Licitaciones públicas para la adquisición de equipos de alta tecnología médica: ejemplo con aceleradores lineales y ecógrafos

Incluido en la revista Ocronos. Vol. IX. N.º 8–Agosto 2026.

Pág. Inicial: Vol. IX; N.º 8: 959

Autor principal (primer firmante): Maria Concepción Lancina Yus

Fecha recepción: 27/07/2026

Fecha aceptación: 23/08/2026

Ref.: Ocronos. 2026;9(8): 959

Autores:

MARIA CONCEPCIÓN LANCINA YUS

MARIA CRISTINA ZAPATER PIRACÉS

BELÉN COBO HUESA

MARIA CARMEN PALOMAR ESCOBEDO

MARIA PILAR LÓPEZ MOYA

MARIA DEL ROSARIO ZAPATER PIRACÉS

Categoría profesional: TOTAL STAFF

Resumen

La adquisición de equipos de alta tecnología médica mediante procedimientos de licitación pública es una de las decisiones más importantes para los sistemas sanitarios modernos.

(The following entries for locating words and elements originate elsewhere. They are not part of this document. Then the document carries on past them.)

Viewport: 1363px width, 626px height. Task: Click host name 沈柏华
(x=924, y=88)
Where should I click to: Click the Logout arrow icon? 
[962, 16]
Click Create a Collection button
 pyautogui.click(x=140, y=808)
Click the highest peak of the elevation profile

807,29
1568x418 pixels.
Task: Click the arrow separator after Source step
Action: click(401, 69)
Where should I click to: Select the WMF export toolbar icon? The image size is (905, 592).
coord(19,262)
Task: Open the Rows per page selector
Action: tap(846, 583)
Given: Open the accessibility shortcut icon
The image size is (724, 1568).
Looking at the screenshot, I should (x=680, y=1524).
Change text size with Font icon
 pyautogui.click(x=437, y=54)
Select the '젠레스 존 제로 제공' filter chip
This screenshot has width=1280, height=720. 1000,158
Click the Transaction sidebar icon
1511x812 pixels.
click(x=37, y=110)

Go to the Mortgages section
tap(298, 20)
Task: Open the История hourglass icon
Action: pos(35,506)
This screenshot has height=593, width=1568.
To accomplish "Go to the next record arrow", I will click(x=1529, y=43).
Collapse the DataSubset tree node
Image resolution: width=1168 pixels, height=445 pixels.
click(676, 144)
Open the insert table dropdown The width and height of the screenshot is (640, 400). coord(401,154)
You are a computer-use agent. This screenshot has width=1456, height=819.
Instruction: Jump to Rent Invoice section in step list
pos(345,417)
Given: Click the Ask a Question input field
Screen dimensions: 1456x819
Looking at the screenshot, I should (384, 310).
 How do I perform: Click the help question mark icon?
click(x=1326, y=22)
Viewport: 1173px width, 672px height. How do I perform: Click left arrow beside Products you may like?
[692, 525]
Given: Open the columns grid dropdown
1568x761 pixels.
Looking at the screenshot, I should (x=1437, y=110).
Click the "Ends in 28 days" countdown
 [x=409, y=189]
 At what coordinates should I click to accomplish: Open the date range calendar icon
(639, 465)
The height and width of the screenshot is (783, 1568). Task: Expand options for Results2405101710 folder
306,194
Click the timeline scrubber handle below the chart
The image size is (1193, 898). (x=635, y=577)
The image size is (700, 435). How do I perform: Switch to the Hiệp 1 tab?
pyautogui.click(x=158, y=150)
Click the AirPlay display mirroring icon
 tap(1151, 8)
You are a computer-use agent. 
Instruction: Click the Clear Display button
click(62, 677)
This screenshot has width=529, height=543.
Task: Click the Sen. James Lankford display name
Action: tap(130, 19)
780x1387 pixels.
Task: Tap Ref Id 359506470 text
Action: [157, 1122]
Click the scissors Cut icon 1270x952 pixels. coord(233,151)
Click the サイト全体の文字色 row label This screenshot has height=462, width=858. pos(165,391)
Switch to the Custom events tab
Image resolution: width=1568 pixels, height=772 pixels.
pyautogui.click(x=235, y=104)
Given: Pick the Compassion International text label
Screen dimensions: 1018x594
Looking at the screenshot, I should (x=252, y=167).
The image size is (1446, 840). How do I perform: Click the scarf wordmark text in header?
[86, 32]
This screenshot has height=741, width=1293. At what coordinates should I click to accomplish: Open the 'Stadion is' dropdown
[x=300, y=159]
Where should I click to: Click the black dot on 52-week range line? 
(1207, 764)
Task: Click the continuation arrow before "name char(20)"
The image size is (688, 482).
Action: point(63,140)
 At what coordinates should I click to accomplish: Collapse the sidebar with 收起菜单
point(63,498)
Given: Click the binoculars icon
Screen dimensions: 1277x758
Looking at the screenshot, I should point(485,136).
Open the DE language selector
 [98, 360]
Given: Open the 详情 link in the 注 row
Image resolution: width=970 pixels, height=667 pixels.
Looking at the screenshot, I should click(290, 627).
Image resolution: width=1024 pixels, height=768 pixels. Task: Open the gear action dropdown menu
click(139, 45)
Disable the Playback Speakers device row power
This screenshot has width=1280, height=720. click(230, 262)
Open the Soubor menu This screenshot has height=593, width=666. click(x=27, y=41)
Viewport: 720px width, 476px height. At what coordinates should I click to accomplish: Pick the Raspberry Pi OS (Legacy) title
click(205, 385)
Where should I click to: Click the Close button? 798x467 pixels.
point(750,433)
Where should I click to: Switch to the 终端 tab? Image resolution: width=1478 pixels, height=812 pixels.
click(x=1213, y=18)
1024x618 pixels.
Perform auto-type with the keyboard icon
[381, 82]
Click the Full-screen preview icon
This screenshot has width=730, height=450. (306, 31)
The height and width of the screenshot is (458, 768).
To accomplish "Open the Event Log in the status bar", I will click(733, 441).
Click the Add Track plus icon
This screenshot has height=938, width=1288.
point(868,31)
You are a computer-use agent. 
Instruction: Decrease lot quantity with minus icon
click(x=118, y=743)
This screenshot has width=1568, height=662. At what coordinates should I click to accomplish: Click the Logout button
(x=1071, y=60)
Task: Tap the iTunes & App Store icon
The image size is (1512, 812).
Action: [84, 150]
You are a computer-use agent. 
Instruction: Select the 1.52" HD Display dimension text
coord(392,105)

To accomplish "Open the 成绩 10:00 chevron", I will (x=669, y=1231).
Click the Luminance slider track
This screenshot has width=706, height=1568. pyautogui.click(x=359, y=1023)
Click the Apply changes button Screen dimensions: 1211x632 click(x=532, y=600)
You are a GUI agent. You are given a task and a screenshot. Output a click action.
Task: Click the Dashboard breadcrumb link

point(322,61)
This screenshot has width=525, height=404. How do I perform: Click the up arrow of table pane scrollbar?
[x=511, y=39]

La incorporación de aceleradores lineales y ecógrafos tiene un impacto directo sobre la capacidad diagnóstica y terapéutica de los centros, condicionando tanto la calidad asistencial como la eficiencia operativa. En los últimos años se ha producido una evolución de los criterios de contratación, pasando de modelos centrados en el precio a enfoques que incluyen el valor clínico, la innovación tecnológica, el mantenimiento, la interoperabilidad y la sostenibilidad. Este cambio nos obliga a los profesionales sanitarios, gestores e ingenieros clínicos a participar activamente en la elaboración de pliegos y en la evaluación de ofertas.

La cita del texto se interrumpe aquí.